Abstract Plant-soil interactions are a major determinant of changes in forest ecosystem processes and functioning. We conducted a trait-based study to quantify the contribution of plant traits and soil properties to above- and below-ground ecosystem properties in temperate forest in the Indian Himalayas. Nine plant traits (leaf area, specific leaf area, leaf water content, leaf dry matter content, leaf carbon (C), nitrogen (N), phosphorus (P), leaf C/N, and leaf N/P) and eight soil properties (pH, moisture, available N, P, potassium (K), total C, N, P) were selected for determination of their contribution to major ecosystem processes (above-ground biomass C, soil organic C, soil microbial C, soil microbial N, soil microbial P, and soil respiration) in temperate forest.
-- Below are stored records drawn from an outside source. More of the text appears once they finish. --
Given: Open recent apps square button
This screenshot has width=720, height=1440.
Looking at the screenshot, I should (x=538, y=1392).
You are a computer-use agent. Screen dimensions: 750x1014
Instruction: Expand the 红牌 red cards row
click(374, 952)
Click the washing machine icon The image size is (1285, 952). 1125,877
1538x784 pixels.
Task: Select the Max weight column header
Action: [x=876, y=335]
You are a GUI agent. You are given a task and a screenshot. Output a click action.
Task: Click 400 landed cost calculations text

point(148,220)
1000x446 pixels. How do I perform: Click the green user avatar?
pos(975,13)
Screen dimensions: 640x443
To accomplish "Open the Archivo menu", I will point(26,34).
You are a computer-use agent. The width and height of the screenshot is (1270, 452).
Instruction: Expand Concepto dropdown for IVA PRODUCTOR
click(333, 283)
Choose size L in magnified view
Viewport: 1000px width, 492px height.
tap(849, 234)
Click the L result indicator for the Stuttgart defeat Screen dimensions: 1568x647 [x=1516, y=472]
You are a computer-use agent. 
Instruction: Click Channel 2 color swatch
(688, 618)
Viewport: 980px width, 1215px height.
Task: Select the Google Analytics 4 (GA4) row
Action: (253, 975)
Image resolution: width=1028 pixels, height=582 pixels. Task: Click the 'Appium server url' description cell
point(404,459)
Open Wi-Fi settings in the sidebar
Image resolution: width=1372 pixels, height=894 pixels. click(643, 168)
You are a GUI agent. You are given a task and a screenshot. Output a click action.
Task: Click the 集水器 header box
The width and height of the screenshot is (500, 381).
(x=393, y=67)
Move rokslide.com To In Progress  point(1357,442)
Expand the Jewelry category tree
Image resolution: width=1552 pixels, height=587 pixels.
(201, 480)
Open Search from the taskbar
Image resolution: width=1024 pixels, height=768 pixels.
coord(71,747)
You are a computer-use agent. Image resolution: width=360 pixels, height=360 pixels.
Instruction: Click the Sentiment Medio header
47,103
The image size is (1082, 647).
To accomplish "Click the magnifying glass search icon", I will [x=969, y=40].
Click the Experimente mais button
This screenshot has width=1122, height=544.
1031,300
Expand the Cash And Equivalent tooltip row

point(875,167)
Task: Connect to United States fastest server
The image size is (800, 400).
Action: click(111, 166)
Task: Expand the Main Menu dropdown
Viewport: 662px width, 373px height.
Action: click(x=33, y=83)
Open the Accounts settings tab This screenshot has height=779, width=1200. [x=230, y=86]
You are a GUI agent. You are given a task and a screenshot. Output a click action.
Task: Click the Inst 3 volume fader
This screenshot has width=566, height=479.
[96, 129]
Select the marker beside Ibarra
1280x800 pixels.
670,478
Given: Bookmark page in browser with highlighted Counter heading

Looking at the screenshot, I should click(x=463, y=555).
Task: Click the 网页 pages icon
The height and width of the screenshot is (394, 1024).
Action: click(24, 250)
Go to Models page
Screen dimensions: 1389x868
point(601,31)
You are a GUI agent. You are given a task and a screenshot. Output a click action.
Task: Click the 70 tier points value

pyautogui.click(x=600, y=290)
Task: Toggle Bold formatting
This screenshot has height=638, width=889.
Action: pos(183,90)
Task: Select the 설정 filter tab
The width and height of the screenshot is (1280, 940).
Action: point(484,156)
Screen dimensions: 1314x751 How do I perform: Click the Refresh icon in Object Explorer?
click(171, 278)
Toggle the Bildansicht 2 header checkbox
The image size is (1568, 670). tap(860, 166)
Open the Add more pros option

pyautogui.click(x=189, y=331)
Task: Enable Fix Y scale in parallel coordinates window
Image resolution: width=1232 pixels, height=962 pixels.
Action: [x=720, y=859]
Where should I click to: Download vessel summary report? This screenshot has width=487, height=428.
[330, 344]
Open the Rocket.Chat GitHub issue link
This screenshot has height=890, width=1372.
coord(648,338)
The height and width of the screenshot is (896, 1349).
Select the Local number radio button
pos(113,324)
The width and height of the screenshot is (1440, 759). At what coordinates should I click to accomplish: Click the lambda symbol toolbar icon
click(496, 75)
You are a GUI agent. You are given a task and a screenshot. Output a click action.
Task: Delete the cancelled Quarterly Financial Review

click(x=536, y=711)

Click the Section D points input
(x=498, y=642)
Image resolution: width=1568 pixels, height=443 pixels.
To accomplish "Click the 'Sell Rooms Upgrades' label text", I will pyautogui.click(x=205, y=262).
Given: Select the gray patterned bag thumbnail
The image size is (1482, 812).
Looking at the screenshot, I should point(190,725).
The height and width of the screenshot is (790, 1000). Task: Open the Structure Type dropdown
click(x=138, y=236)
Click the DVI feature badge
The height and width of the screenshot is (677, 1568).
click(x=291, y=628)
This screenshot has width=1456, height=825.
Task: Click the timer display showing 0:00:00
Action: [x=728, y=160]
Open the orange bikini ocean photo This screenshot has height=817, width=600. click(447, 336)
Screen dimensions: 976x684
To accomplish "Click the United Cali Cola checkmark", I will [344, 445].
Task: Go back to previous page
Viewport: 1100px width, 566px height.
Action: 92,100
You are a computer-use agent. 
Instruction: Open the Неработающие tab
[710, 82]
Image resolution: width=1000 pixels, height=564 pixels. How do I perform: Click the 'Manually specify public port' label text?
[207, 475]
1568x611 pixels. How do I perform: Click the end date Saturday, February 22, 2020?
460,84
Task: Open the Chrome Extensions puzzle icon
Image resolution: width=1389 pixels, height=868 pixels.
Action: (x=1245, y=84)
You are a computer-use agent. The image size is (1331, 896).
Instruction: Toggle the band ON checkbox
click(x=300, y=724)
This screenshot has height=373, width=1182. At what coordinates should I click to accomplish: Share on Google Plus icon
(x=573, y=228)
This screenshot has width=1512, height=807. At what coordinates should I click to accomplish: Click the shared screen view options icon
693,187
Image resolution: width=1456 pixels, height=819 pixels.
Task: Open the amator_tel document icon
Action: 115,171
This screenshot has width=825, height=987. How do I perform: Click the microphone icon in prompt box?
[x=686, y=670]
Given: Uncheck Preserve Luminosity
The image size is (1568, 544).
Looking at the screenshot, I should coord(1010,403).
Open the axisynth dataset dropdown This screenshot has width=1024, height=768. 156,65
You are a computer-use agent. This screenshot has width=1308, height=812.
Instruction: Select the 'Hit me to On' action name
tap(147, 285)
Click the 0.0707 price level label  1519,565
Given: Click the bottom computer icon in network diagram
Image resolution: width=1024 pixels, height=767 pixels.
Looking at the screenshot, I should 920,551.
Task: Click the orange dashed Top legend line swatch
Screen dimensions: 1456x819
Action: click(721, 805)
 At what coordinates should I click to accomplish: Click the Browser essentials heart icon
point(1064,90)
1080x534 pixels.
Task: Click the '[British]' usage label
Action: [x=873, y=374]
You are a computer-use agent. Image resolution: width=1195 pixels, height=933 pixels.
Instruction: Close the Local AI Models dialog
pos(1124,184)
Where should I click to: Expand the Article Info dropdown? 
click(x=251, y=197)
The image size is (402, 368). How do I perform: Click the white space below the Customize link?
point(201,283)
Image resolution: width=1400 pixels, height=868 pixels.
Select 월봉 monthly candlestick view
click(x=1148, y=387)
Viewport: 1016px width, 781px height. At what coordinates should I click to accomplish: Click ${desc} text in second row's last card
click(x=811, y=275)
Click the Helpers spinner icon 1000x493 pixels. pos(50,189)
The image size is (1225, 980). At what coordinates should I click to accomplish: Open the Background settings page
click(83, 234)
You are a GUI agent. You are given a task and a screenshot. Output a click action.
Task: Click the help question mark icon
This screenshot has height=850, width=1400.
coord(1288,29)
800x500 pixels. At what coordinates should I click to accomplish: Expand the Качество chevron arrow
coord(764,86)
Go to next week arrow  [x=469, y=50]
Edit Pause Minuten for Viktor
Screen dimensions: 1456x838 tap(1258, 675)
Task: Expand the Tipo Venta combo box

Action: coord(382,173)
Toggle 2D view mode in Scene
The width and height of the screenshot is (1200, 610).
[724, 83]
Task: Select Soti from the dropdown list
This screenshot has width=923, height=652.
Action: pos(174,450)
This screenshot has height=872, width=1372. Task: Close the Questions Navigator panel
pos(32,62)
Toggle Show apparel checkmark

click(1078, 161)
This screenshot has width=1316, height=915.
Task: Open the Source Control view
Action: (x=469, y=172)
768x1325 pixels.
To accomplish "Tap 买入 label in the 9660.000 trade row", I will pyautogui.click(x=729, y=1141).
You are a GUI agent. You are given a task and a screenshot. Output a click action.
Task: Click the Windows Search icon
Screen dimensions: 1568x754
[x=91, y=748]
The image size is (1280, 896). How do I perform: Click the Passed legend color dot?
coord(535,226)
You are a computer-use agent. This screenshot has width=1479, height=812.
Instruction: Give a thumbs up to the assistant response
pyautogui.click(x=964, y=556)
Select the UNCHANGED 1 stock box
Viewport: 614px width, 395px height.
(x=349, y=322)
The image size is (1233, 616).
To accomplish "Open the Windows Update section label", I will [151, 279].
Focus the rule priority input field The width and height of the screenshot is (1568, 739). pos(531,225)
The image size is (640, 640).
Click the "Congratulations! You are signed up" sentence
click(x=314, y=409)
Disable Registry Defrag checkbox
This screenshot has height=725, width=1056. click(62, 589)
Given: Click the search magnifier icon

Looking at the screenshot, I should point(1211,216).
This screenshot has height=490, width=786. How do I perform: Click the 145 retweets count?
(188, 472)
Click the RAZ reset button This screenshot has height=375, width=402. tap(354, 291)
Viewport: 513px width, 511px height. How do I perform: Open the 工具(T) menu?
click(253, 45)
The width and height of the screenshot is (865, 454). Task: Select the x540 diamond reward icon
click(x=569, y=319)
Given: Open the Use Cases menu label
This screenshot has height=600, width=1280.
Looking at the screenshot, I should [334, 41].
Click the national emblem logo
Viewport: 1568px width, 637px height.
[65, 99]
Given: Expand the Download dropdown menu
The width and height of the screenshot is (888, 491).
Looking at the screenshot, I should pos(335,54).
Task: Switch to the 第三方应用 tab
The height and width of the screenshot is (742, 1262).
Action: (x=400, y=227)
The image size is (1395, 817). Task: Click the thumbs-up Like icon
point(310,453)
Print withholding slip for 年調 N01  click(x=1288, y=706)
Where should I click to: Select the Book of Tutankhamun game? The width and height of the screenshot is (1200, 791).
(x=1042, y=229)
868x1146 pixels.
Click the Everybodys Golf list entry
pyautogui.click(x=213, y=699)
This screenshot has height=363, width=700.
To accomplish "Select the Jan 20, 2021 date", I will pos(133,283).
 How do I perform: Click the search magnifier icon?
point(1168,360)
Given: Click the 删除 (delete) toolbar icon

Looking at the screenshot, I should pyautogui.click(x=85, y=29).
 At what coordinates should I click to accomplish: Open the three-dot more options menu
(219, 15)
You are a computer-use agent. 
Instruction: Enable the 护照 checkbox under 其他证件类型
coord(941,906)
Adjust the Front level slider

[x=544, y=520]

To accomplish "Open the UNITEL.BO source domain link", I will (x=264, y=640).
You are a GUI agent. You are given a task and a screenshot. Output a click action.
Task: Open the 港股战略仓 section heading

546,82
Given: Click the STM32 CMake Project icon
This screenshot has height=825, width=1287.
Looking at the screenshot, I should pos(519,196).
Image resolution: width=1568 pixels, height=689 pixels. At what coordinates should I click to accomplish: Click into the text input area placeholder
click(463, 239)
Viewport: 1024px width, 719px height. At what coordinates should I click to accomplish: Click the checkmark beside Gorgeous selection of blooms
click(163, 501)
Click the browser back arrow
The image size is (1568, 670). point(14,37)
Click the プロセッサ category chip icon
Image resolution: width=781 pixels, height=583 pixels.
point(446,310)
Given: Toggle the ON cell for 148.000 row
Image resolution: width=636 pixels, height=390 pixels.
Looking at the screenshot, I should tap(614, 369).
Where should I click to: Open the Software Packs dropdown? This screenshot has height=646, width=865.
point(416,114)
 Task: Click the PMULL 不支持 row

Among the plant traits leaf C, N, P, and leaf N/P ratio proved to be the main contributors to above-ground biomass, explaining 20–27% of variation. Leaf N, P, and leaf N/P were the main contributors to below-ground soil organic C, soil microbial C, soil microbial N, soil microbial P, and soil respiration (explaining 33% of variation). Together, the soil properties, pH, available P, total N and C explained 60% of variation in above-ground biomass, while pH and total C explained 56% of variation in soil organic C. Other soil properties (available P, total C and N) also explained much of the variation in soil microbial C (52%) and soil microbial N (67%), while soil pH explained some of variation in soil microbial N (14%). Available P, total N, and pH explained soil microbial P (81%), while soil respiration was only explained by soil total C (70%). Thus, leaf traits and soil characteristics significantly explaining variations in above- and below-ground ecosystem processes and functioning in temperate forest in the Indian Himalayas. Consequently, tree species for afforestation, restoration, and commercial forestry should be carefully selected, as they can influence the climate change mitigation potential of forest in terms of C stocks in biomass and soils.